»»
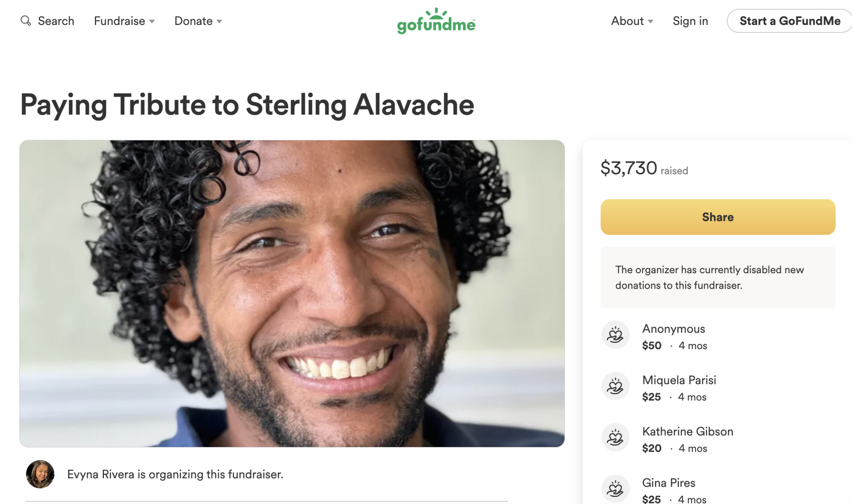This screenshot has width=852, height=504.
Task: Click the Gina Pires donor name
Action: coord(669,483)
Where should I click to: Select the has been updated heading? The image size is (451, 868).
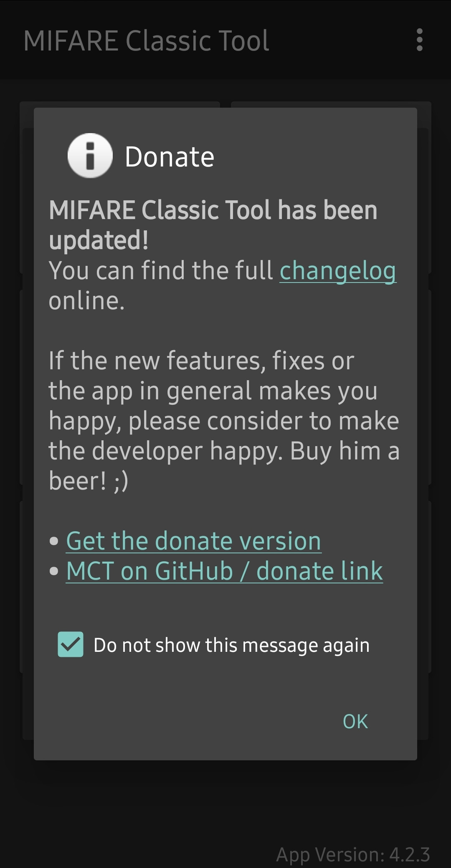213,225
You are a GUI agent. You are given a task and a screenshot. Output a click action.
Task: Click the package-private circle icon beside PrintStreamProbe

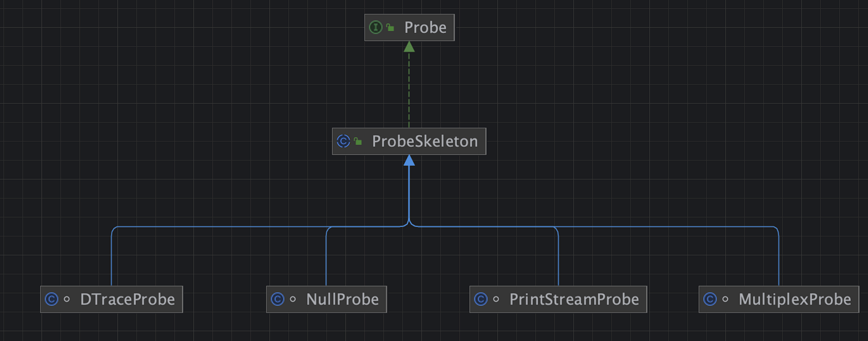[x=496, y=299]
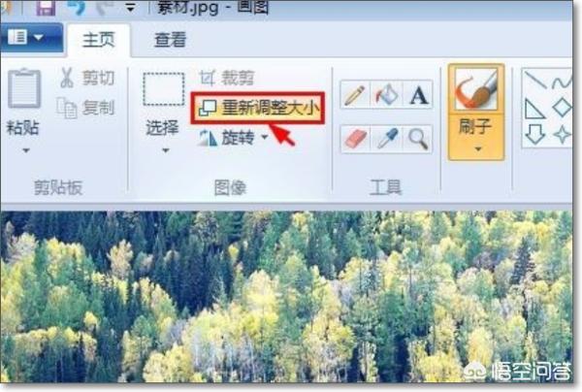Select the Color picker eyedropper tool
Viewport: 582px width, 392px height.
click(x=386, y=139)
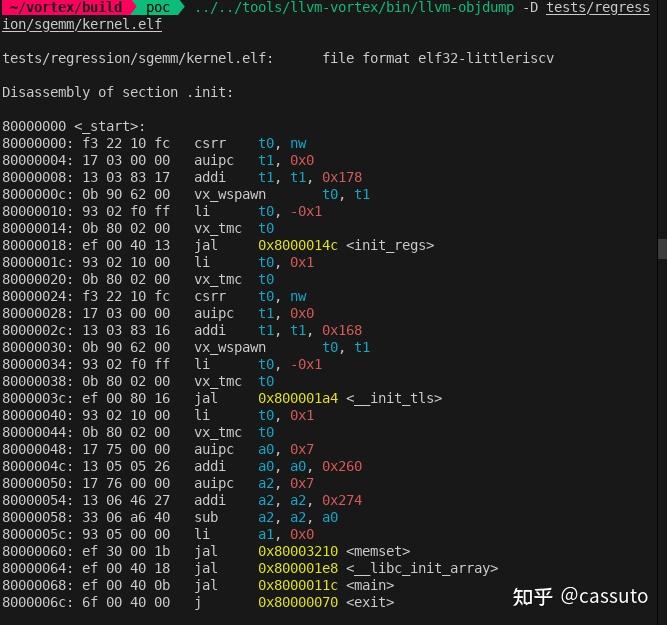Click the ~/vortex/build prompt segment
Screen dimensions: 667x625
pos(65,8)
««
# WHAT THE TASK ASKS
Given the listing above, retype only the span of lines from the line with "Where should I" up to and including the line with "You are a GUI", exactly as it stands and without pictures.

# EXPECTED OUTPUT
Where should I click to: Select the has been updated heading? The image size is (451, 868).
213,225
You are a GUI agent. You are given a task and a screenshot. Output a click action.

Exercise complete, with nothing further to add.